::: Input data :::

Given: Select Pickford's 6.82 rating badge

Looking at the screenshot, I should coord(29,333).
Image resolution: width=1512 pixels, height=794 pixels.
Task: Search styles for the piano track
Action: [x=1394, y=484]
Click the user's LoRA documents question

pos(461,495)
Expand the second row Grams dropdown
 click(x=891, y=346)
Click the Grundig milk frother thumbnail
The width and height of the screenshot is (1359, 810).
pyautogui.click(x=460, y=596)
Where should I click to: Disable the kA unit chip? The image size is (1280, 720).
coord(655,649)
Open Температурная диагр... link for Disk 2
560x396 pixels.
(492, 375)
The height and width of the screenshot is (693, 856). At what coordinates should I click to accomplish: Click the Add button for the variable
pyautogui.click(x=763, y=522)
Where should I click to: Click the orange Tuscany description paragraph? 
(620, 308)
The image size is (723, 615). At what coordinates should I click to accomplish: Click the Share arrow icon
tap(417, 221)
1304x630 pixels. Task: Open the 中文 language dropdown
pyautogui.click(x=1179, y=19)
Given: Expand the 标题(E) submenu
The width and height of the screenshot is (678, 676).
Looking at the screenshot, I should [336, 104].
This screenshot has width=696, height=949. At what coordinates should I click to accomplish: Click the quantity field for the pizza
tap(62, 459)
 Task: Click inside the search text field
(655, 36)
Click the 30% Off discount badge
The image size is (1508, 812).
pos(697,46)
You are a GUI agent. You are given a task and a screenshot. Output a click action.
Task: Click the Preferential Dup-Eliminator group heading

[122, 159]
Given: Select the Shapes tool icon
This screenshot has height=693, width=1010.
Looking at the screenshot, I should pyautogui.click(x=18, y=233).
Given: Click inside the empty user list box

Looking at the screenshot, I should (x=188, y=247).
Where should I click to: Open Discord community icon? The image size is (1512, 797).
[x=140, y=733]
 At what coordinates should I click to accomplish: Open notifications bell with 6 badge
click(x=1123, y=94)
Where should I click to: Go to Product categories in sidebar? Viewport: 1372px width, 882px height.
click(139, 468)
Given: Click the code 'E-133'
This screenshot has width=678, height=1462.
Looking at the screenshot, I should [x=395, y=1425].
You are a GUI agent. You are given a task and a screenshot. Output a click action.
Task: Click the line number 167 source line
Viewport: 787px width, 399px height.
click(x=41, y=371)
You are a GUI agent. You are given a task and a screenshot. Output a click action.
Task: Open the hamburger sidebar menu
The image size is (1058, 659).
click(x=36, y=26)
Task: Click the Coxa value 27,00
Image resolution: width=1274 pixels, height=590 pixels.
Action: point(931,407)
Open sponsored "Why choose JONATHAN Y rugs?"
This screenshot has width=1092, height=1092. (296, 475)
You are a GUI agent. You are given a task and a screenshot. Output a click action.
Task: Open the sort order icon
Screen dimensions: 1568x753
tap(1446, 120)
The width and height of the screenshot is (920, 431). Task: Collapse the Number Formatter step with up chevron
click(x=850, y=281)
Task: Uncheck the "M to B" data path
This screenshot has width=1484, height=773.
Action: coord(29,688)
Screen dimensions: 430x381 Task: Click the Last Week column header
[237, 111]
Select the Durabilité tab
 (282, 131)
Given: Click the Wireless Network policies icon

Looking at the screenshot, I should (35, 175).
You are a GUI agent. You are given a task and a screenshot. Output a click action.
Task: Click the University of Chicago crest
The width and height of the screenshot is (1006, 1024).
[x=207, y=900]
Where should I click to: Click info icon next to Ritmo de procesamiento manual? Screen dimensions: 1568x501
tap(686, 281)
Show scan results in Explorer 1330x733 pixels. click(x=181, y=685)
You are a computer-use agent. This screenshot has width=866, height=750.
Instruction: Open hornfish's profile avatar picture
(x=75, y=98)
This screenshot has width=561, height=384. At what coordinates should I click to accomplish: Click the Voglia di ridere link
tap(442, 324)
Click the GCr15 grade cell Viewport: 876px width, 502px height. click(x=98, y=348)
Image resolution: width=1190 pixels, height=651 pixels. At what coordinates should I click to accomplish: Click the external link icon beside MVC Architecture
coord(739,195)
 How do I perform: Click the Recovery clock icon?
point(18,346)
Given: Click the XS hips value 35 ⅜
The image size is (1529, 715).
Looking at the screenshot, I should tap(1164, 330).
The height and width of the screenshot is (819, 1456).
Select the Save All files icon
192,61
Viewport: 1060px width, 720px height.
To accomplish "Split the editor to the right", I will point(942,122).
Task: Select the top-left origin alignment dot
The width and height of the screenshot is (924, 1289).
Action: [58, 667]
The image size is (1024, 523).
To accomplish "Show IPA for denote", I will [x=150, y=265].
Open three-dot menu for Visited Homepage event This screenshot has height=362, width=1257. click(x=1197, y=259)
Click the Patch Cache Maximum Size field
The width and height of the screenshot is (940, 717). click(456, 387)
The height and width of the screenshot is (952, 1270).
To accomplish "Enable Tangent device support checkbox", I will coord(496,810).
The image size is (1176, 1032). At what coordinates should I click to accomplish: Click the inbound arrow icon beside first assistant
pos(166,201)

:::

Every line that contains "Show" should be copied out of the data.

Show scan results in Explorer 1330x733 pixels. click(x=181, y=685)
To accomplish "Show IPA for denote", I will [x=150, y=265].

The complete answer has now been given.